In 1948, the supreme court decided the pivotal case of People v. Deatherage, 401 Ill. 25 (1948). In Deatherage, the court determined:

“Where issues before this court involve the constitutionality of statutes permitting the creation of school districts, the court is necessarily limited in decision to a narrow field. This is true because of the inherent power of the legislature and section 1 of article VIII of the [1870 Illinois] [(Constitution. The section simply operates as a mandate to the legislature to exercise its inherent power to carry out a primary, obligatory concept of our system of government, i.e., the children of the State are entitled to a good common-school education, in public schools, and at public expense. Prior decisions of this court have held the section to also place upon the legislature two limitations when implementing that concept: the schools established *** must be free and must be open to all without discrimination. [Citations.] This court has consistently held the
section to impose the two limitations, and no more. [Citation.]
*
A community unit school district, like any other school district established under enabling legislation, is entirely subject to the will of the legislature thereafter. With or without the consent of the inhabitants of a school district, over their protests, even without no*844tice or hearing, the State may take the school facilities in the district, without giving compensation therefor, and vest them in other districts or agencies. The State may hold or manage the facilities directly or indirectly. The area of the district may be contracted or expanded, it may be divided, united in whole or in part with another district, and the district may be abolished. All this at the will of the legislature. The ‘property of the school district’ is a phrase which is misleading. The district owns no property, all school facilities, such as grounds, buildings, equipment, etc., being in fact and law the property of the State and subject to legislative will. [Citation.]” (Emphasis added.) Deatherage, 401 Ill. at 30-32.

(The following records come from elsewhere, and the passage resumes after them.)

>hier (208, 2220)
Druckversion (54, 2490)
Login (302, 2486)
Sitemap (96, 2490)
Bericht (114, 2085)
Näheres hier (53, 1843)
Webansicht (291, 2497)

The law is the same under the 1970 Illinois Constitution. See Committee for Educational Rights v. Edgar, 174 Ill. 2d 1, 32 (1996) (“the question of whether the educational institutions and services in Illinois are ‘high quality’ is outside the sphere of judicial function”); Lewis E. v. Spagnolo, 186 Ill. 2d 198, 209 (1999) (determinations regarding quality of education are solely for the legislature to decide). Additionally, in Spagnolo, the court determined that “education is not a fundamental right protected by the federal constitution.” Spagnolo, 186 Ill. 2d at 211. The court noted, “ ‘The [United States] Constitution is a charter of negative liberties; it tells the state to let people alone; it does not require the federal government or the state to provide services, even so elementary a service as maintaining law and order.’ ” Spagnolo, 186 Ill. 2d at 212, quoting Bowers v. DeVito, 686 F.2d 616, 618 (7th Cir. 1982).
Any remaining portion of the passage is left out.